→ Page:
::::::::::

Centralization, Motivation Drive Growth of Tankersley Foodservice

by Sam Eifling  on Monday, May. 24, 2010 12:00 am  

VAN BUREN - Workers in hooded sweatshirts and parkas mill in and around the chilly inner chambers of the 150,000-SF warehouse that serves as Tankersley Foodservice's beating heart. Motion-activated doors whisk open when an employee approaches on foot or forklift, allowing speedy passage between the dry storage, the refrigerated fresh storage and the 0-degree cold freeze.

It's fairly quiet at 3 p.m. on a Monday, when the company's 36 sales reps are taking orders from thousands of clients - independent restaurants, schools, nursing homes and convenience stores - around Oklahoma and Arkansas. But this evening, the docks will be abuzz as workers rush to load refrigerated trucks with foodstuffs. "You come here tonight," says Don Tankersley, the company's CEO. "It'll be a zoo."

::::::::::

(Entries on target coordinates)
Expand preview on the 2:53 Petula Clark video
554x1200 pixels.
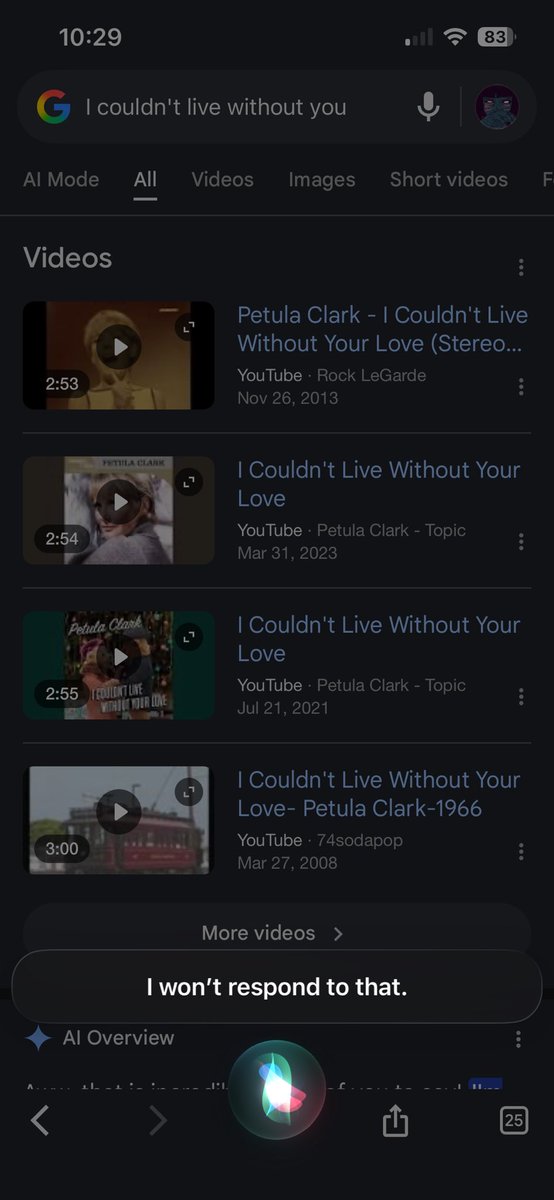[x=190, y=326]
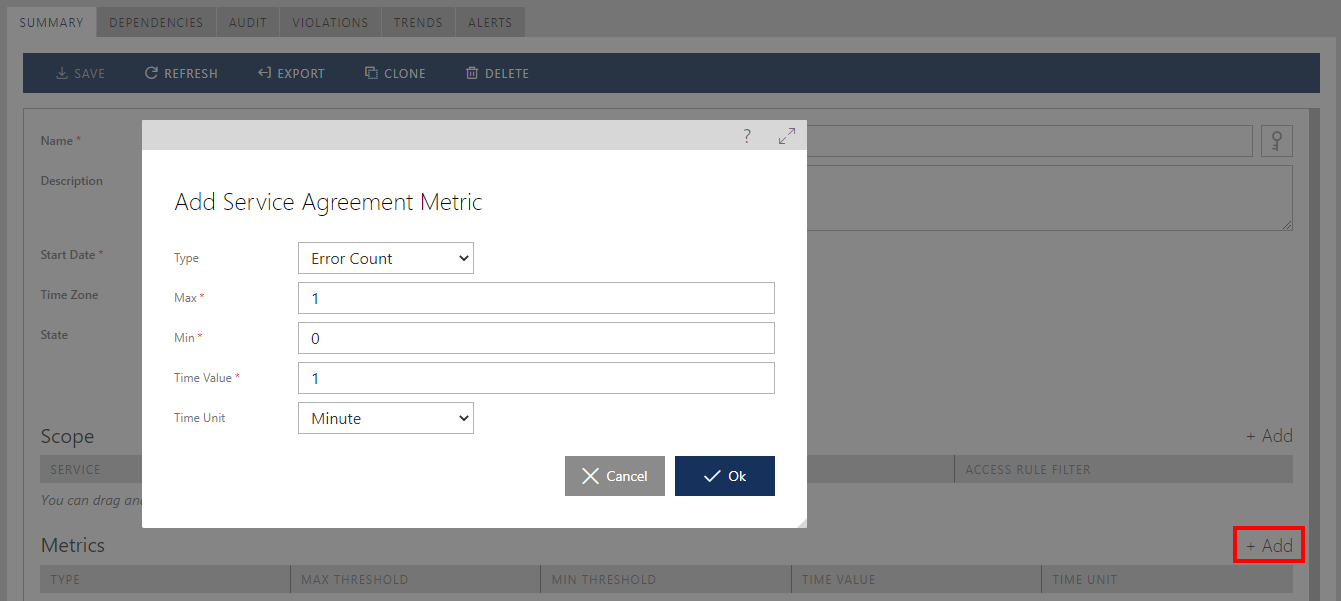Click Add link in the Scope section

pos(1269,436)
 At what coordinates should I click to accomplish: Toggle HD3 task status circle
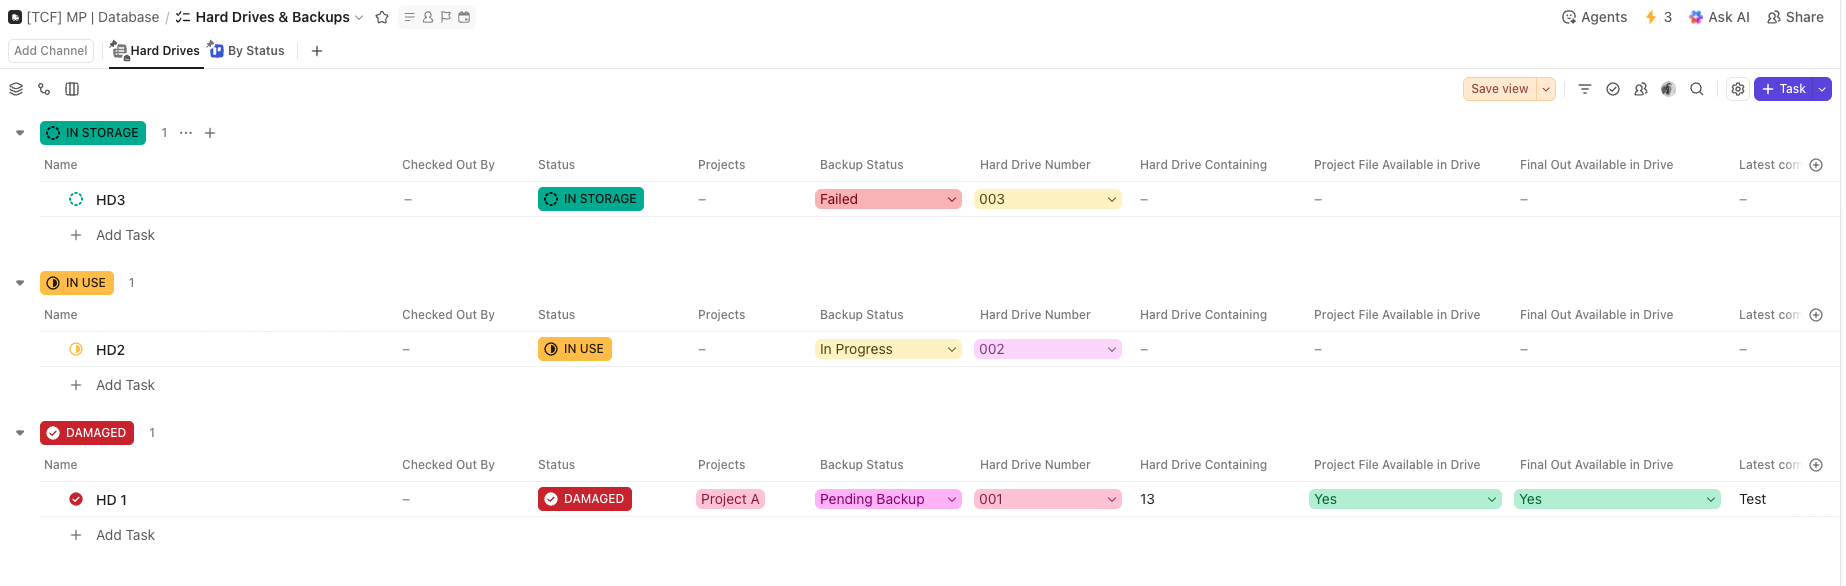(x=76, y=199)
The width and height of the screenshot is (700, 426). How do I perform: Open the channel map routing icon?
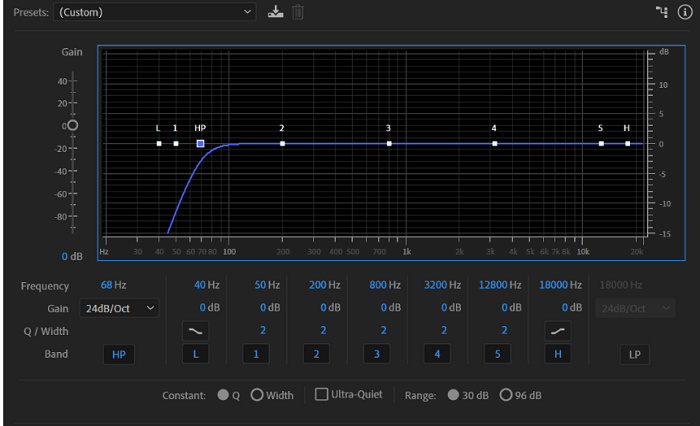[x=660, y=12]
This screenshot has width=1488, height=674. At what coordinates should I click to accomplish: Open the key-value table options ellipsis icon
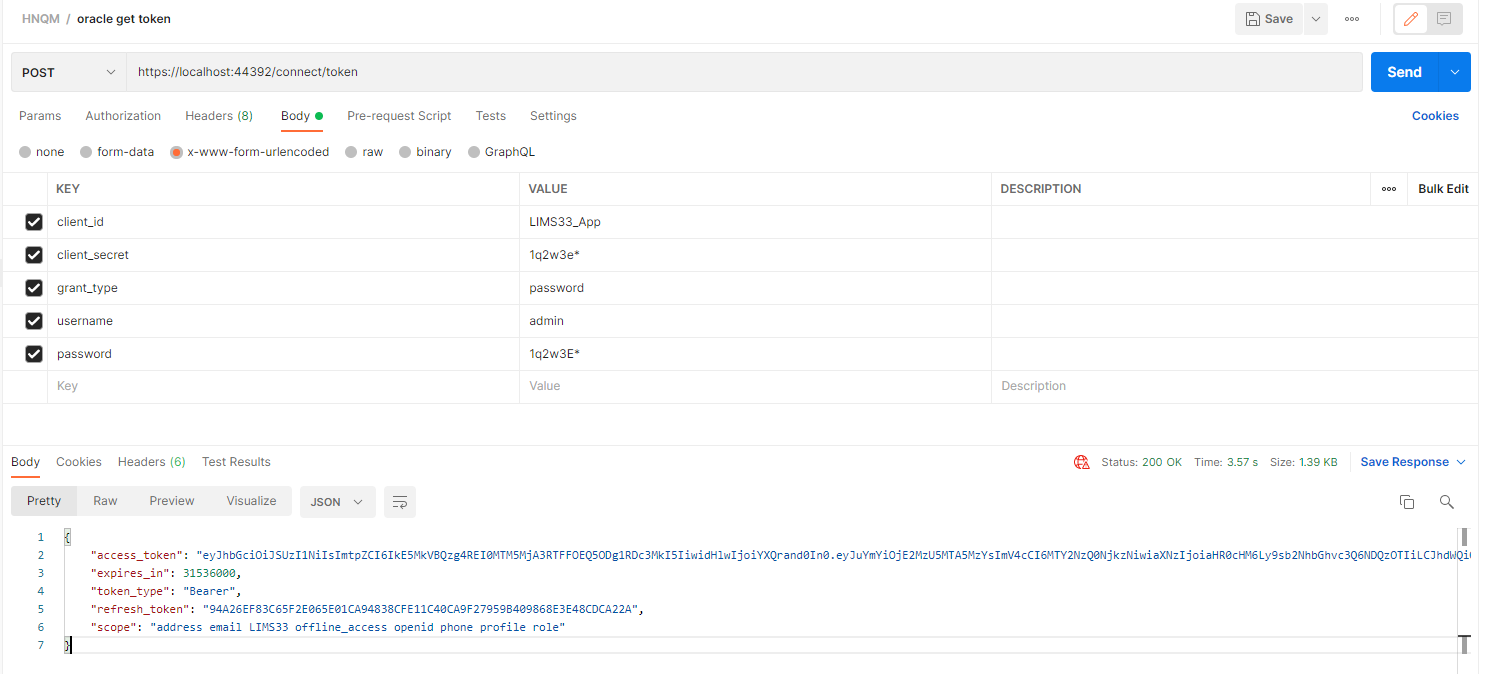click(x=1389, y=188)
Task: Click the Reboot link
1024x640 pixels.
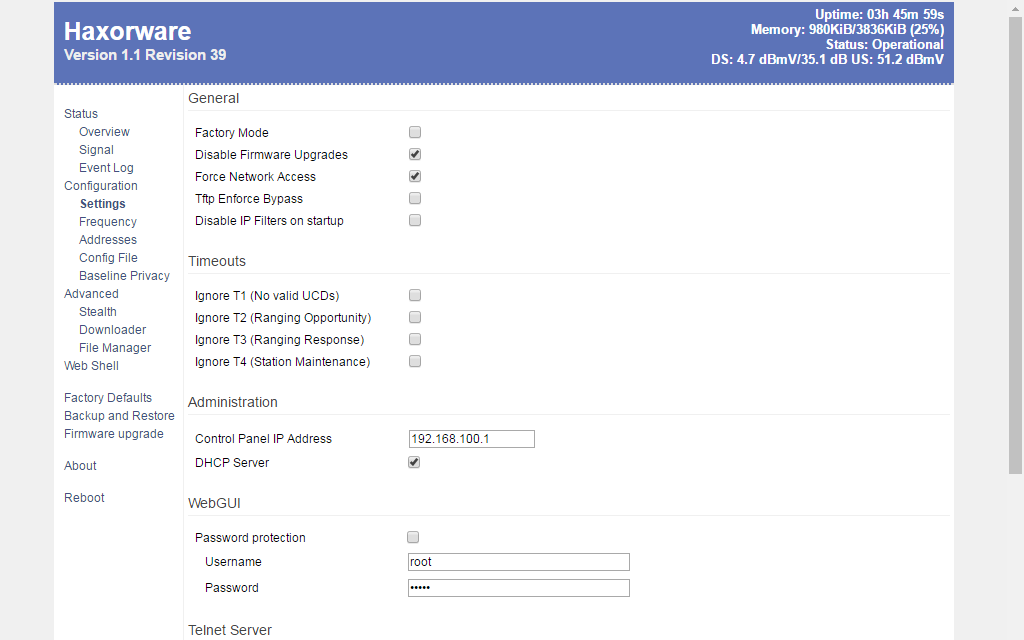Action: (84, 498)
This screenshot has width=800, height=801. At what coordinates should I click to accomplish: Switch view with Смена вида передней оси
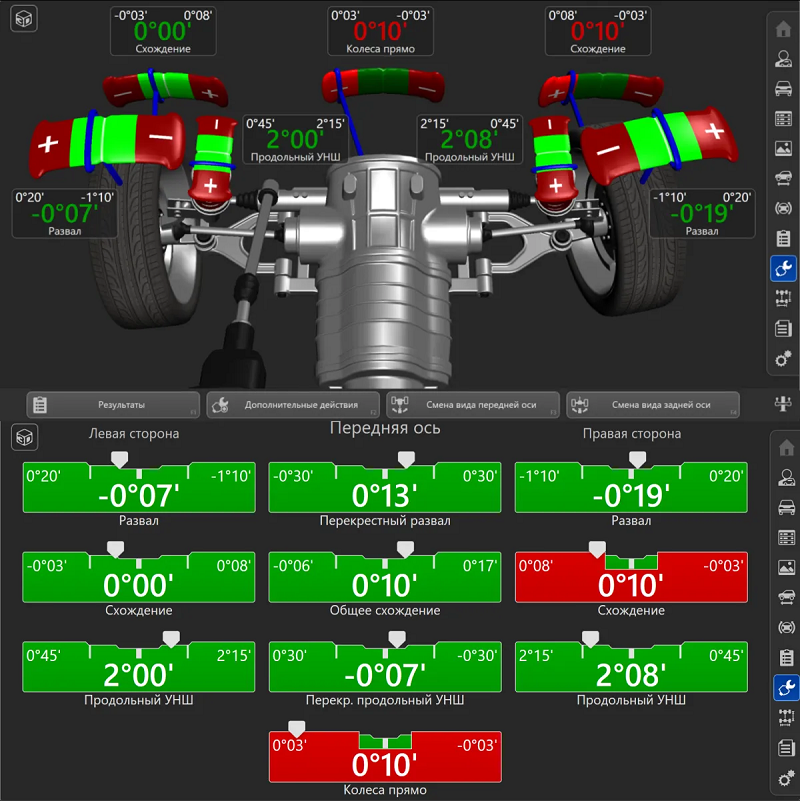pos(472,405)
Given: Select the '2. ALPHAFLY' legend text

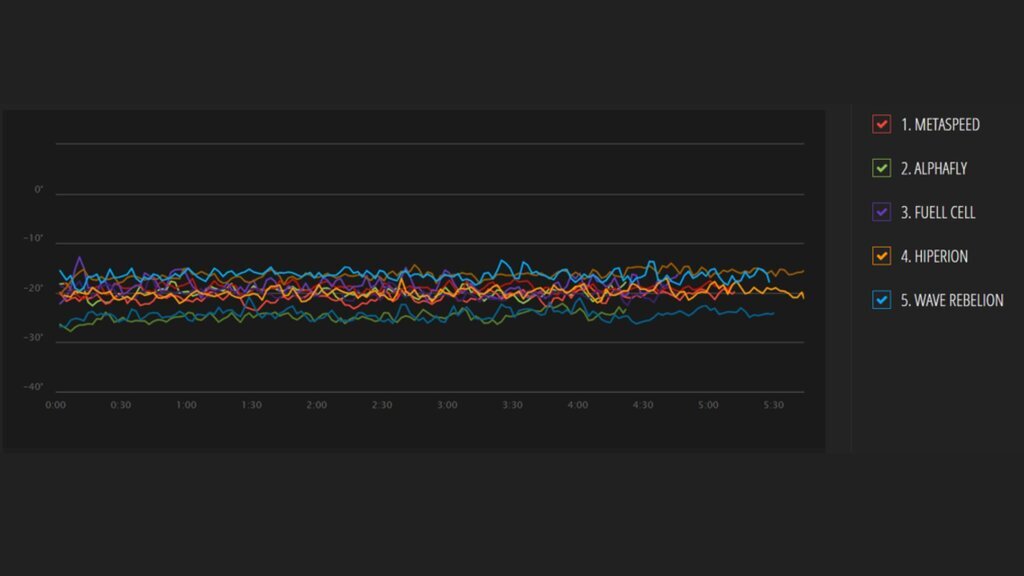Looking at the screenshot, I should click(x=933, y=169).
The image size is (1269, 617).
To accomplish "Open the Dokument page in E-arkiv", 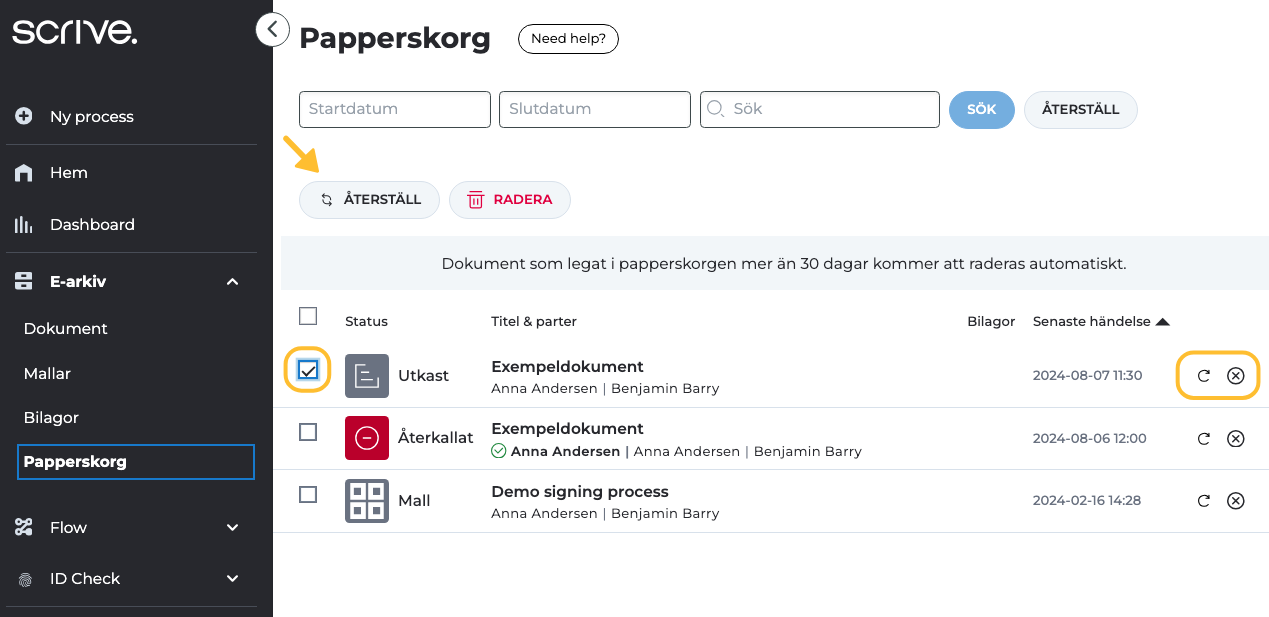I will coord(66,328).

::::::::::

→ Problems to work on:
1. Answer the following from the article on Tankersley Foodservice:
(a) How large is the company's warehouse?
(b) How many sales reps does the company have?
(c) Who is the company's CEO?
2. Translate this sentence from the article on Tankersley Foodservice into Spanish: "Motion-activated doors whisk open when an employee approaches on foot or forklift, allowing speedy passage between the dry storage, the refrigerated fresh storage and the 0-degree cold freeze."

→ Task-by-task outputs:
1.
(a) 150,000 square feet
(b) 36
(c) Don Tankersley

2. Las puertas activadas por movimiento se abren rápidamente cuando un empleado se acerca a pie o en montacargas, lo que permite un paso veloz entre el almacén seco, el almacén refrigerado de productos frescos y la cámara de congelación a 0 grados.